On parle souvent de volume, parfois de capacité ou de contenance : en réalité, c’est toujours la même chose, exprimée en litres (L). Volume, capacité, litres… ces mots sont interchangeables dans le jargon des randonneurs.

Le volume figure généralement dans le nom du modèle. Par exemple, un Supersacderando 35 correspond à un sac d’environ 35 litres.

Ce chiffre additionne le volume du compartiment principal et celui de toutes les poches.

Le nombre et la disposition des compartiments varient d’un modèle à l’autre, si bien que deux sacs affichant la même contenance n’offriront pas forcément la même perception d’espace.

Parfois, deux chiffres apparaissent sur l’étiquette. Par exemple, Supersacderando 5 10 : le deuxième nombre (« 10 ») indique le volume d’extension, souvent accessible grâce à un rabat rehaussable comme sur la photo ci-dessus.

Pour choisir la bonne taille de sac, je ne vais pas balancer un chiffre magique. Demander « Je veux partir 3 ou 4 jours, quel sac dois-je prendre ? », c’est ignorer les spécificités de chaque aventure. Je pourrais dire 30 litres pour l’un, 50 litres pour l’autre : aucune règle universelle ici.

Je préfère donc vous accompagner avec quelques questions pour cerner vos besoins et vos contraintes, et vous permettre de viser juste.

Quand il s’agit de choisir un sac à dos, l’enjeu est simple : tout faire tenir sans forcer, ni exploser les coutures, ni s’acharner sur la fermeture éclair.

Première question à se poser : Pour quel type de randonnée utiliserez-vous ce sac ?

L’idéal ? Un sac pour chaque style de sortie. Mais soyons francs, cette option n’est pas toujours réaliste, question budget notamment.

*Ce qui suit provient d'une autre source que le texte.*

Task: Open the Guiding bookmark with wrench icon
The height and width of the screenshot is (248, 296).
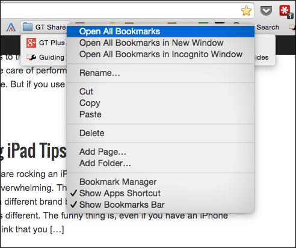Action: click(45, 57)
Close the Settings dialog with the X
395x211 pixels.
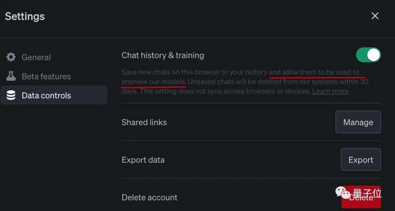click(x=375, y=16)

En fonction de vos finances et des randonnées prévues, il peut être judicieux d’opter pour un sac à dos polyvalent, ou éventuellement deux ou trois modèles différents si vous alternez entre plusieurs formats de sorties. Par exemple, un 30 litres pour les courtes excursions, un 50 litres pour les longues aventures.

Si vous souhaitez garder un seul sac pour des usages variés, il devra pouvoir accueillir le matériel nécessaire à toutes les configurations. Les jours où l’équipement est réduit, le sac risque d’être à moitié vide : dans ce cas, les sangles de compression sont précieuses pour éviter que tout ballotte à l’intérieur. Certes, ce choix alourdit un peu le portage, mais il évite d’acheter plusieurs sacs.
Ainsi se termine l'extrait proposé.